No se lo cuentes a nadie

No se lo cuentes a nadie pero necesito decirte algo ¿A qué la frase te resulta familiar? Pienso, pienso y pienso e intento traer a la mente cuantas veces un amigo, una amiga, un compañero o compañera de trabajo, un familiar me ha dicho esa frase en cuestión. Nadie tiene que enterarse, ¿no?, se supone que ahí está la clave, entonces ¿por qué esa necesidad de contarlo? Cabe decir que me refiero a algo que va más allá de un comentario banal o un cotilleo, algo verdaderamente importante. Algo que me asombra es que en la faz de la tierra tan sólo el ser humano y el perro son los únicos animales que guardan secretos, en el caso del perro es muy sencillo puesto que su secreto se ciñe al lugar donde ha guardado su hueso o su juguete pero si hablamos de personas la cosa se complica.

¿Por qué las personas guardan secretos?  Millones de posibilidades, millones de personas, millones de respuestas pero entre ellas las más habituales serían que tenemos miedo a ser juzgados, que nos miren con desaprobación, miedo a que nos roben una idea, miedo a que las cosas cambien, miedo a no ser lo que los demás creen que eres, etc ¿Y si los secretos nos esclavizan por qué nos empeñamos en guardarlos? Podríamos debatir de esto durante horas delante de un café, una copa de vino o un buen whisky. Realmente un secreto, como secreto en bruto, es aquel que no sabe nadie más que nosotros. Y guardamos secretos, lo hacemos a pesar de ser conscientes, en muchas ocasiones, que hacerlo hará daño a otros y no hace falta ser mala persona para que así sea. Por otro lado, hay secretos que guardamos hasta el final de nuestros días porque, quizá su revelación puede desencadenar una serie de sucesos que acaba de forma fatal hiriendo a alguien importante para nosotros.

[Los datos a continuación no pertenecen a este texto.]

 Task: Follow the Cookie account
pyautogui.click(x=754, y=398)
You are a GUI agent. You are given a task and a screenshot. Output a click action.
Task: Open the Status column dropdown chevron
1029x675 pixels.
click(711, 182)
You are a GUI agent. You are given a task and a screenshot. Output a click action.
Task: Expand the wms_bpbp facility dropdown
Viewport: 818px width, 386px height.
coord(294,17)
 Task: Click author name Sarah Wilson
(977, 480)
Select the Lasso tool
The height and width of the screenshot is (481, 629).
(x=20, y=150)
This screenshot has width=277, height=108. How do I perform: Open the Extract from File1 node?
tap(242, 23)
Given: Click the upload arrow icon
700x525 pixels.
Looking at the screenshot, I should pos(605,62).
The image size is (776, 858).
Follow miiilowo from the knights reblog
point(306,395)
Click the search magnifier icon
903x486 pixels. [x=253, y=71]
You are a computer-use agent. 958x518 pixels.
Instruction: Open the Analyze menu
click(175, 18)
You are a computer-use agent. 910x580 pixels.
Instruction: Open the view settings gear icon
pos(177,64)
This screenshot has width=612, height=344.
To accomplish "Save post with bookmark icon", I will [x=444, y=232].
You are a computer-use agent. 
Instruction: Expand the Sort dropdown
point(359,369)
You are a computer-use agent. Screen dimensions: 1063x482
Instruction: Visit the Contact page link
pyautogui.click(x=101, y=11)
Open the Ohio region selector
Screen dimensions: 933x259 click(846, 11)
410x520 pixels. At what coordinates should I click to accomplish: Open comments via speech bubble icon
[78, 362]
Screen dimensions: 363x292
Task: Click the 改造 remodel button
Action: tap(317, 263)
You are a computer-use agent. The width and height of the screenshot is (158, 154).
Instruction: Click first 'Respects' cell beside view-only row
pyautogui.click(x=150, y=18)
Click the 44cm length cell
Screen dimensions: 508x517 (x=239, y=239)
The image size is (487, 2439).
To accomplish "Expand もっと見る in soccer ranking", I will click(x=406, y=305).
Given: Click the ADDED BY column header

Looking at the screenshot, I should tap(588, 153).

En mi caso suelo ser bastante buena, o mala, según se mire, guardando secretos; a veces son tan secretos que se me acaban olvidando y, en el caso de ser el recipiente en el que alguien decide volcar una preocupación o algo similar, no siento la necesidad de compartirlo, me siento en el deber de salvaguardar la confianza depositada en mi. Comenzar a escribir en este blog me convierte en una persona aún más transparente de lo que ya soy (sobre todo contigo, no me preguntes por qué) y no solo lo digo yo pero lo que ves (en este caso lo que lees) es lo que soy. Aún así, en mi fuero interno, hay algún secreto que otro, nada inconfesable. Como William Penn dijo ” es sabio no hablar de un secreto; y honesto no mencionarlo si quiera”.